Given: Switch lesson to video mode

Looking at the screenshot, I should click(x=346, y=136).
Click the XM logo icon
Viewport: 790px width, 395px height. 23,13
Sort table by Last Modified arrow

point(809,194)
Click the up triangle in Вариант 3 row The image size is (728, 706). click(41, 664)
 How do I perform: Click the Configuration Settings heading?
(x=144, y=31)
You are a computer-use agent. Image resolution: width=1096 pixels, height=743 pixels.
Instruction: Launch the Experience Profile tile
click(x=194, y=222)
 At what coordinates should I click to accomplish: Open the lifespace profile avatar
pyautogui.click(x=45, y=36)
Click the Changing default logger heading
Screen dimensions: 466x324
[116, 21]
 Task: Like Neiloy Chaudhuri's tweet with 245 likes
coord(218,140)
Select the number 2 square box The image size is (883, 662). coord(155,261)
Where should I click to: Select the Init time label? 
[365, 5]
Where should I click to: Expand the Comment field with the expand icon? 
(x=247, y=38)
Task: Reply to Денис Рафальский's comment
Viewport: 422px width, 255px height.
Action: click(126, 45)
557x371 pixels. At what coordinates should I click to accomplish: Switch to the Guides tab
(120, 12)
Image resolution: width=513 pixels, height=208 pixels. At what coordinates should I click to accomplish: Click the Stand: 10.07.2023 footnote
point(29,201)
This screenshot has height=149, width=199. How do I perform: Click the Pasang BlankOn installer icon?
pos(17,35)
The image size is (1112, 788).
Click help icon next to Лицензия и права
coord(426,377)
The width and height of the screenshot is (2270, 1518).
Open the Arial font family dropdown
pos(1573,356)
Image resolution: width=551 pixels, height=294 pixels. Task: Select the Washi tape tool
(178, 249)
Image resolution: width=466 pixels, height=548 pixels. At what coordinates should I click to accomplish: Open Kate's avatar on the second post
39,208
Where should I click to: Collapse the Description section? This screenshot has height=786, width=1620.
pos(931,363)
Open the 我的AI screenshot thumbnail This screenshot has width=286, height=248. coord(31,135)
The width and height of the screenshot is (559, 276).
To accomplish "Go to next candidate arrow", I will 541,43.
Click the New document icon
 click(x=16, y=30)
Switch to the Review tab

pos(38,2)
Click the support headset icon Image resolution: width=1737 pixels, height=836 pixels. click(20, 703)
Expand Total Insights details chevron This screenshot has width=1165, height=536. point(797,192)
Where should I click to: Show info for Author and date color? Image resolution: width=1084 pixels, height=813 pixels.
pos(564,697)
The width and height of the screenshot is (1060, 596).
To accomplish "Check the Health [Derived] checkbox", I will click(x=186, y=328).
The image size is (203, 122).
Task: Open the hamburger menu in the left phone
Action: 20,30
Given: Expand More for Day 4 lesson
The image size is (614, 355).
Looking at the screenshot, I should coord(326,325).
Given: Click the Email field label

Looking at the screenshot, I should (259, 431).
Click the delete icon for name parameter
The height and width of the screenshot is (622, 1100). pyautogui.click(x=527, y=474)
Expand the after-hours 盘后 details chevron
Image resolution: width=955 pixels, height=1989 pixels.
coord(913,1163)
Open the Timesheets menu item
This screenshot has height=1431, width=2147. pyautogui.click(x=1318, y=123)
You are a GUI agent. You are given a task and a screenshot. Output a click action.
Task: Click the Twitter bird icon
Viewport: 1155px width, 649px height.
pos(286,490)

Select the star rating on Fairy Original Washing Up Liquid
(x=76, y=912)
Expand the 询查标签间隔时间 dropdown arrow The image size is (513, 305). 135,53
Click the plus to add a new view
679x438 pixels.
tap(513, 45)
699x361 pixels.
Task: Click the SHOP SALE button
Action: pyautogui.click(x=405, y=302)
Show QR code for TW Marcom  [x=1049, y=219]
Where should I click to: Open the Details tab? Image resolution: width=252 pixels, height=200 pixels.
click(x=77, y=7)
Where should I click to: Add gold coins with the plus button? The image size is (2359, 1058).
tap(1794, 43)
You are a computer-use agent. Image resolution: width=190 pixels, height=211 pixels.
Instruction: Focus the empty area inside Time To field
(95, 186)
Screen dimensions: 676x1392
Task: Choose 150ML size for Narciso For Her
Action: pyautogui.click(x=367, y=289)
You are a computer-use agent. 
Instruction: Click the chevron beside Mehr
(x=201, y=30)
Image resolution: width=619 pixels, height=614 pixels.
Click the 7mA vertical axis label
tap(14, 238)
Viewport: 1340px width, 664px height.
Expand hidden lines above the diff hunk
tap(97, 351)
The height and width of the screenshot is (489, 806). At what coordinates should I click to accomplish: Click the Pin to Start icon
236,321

• _TASK GOAL_
All of the entries above must be transcribed exactly.

• _OUTPUT FOR THIS EXERCISE_
Given: Switch lesson to video mode

Looking at the screenshot, I should click(x=346, y=136).
Click the XM logo icon
Viewport: 790px width, 395px height. 23,13
Sort table by Last Modified arrow

point(809,194)
Click the up triangle in Вариант 3 row The image size is (728, 706). click(41, 664)
 How do I perform: Click the Configuration Settings heading?
(x=144, y=31)
You are a computer-use agent. Image resolution: width=1096 pixels, height=743 pixels.
Instruction: Launch the Experience Profile tile
click(x=194, y=222)
 At what coordinates should I click to accomplish: Open the lifespace profile avatar
pyautogui.click(x=45, y=36)
Click the Changing default logger heading
Screen dimensions: 466x324
[116, 21]
 Task: Like Neiloy Chaudhuri's tweet with 245 likes
coord(218,140)
Select the number 2 square box The image size is (883, 662). coord(155,261)
Where should I click to: Select the Init time label? 
[365, 5]
Where should I click to: Expand the Comment field with the expand icon? 
(x=247, y=38)
Task: Reply to Денис Рафальский's comment
Viewport: 422px width, 255px height.
Action: click(126, 45)
557x371 pixels. At what coordinates should I click to accomplish: Switch to the Guides tab
(120, 12)
Image resolution: width=513 pixels, height=208 pixels. At what coordinates should I click to accomplish: Click the Stand: 10.07.2023 footnote
point(29,201)
This screenshot has height=149, width=199. How do I perform: Click the Pasang BlankOn installer icon?
pos(17,35)
The image size is (1112, 788).
Click help icon next to Лицензия и права
coord(426,377)
The width and height of the screenshot is (2270, 1518).
Open the Arial font family dropdown
pos(1573,356)
Image resolution: width=551 pixels, height=294 pixels. Task: Select the Washi tape tool
(178, 249)
Image resolution: width=466 pixels, height=548 pixels. At what coordinates should I click to accomplish: Open Kate's avatar on the second post
39,208
Where should I click to: Collapse the Description section? This screenshot has height=786, width=1620.
pos(931,363)
Open the 我的AI screenshot thumbnail This screenshot has width=286, height=248. coord(31,135)
The width and height of the screenshot is (559, 276).
To accomplish "Go to next candidate arrow", I will 541,43.
Click the New document icon
 click(x=16, y=30)
Switch to the Review tab

pos(38,2)
Click the support headset icon Image resolution: width=1737 pixels, height=836 pixels. click(20, 703)
Expand Total Insights details chevron This screenshot has width=1165, height=536. point(797,192)
Where should I click to: Show info for Author and date color? Image resolution: width=1084 pixels, height=813 pixels.
pos(564,697)
The width and height of the screenshot is (1060, 596).
To accomplish "Check the Health [Derived] checkbox", I will click(x=186, y=328).
The image size is (203, 122).
Task: Open the hamburger menu in the left phone
Action: 20,30
Given: Expand More for Day 4 lesson
The image size is (614, 355).
Looking at the screenshot, I should coord(326,325).
Given: Click the Email field label

Looking at the screenshot, I should (259, 431).
Click the delete icon for name parameter
The height and width of the screenshot is (622, 1100). pyautogui.click(x=527, y=474)
Expand the after-hours 盘后 details chevron
Image resolution: width=955 pixels, height=1989 pixels.
coord(913,1163)
Open the Timesheets menu item
This screenshot has height=1431, width=2147. pyautogui.click(x=1318, y=123)
You are a GUI agent. You are given a task and a screenshot. Output a click action.
Task: Click the Twitter bird icon
Viewport: 1155px width, 649px height.
pos(286,490)

Select the star rating on Fairy Original Washing Up Liquid
(x=76, y=912)
Expand the 询查标签间隔时间 dropdown arrow The image size is (513, 305). 135,53
Click the plus to add a new view
679x438 pixels.
tap(513, 45)
699x361 pixels.
Task: Click the SHOP SALE button
Action: pyautogui.click(x=405, y=302)
Show QR code for TW Marcom  [x=1049, y=219]
Where should I click to: Open the Details tab? Image resolution: width=252 pixels, height=200 pixels.
click(x=77, y=7)
Where should I click to: Add gold coins with the plus button? The image size is (2359, 1058).
tap(1794, 43)
You are a computer-use agent. Image resolution: width=190 pixels, height=211 pixels.
Instruction: Focus the empty area inside Time To field
(95, 186)
Screen dimensions: 676x1392
Task: Choose 150ML size for Narciso For Her
Action: pyautogui.click(x=367, y=289)
You are a computer-use agent. 
Instruction: Click the chevron beside Mehr
(x=201, y=30)
Image resolution: width=619 pixels, height=614 pixels.
Click the 7mA vertical axis label
tap(14, 238)
Viewport: 1340px width, 664px height.
Expand hidden lines above the diff hunk
tap(97, 351)
The height and width of the screenshot is (489, 806). At what coordinates should I click to accomplish: Click the Pin to Start icon
236,321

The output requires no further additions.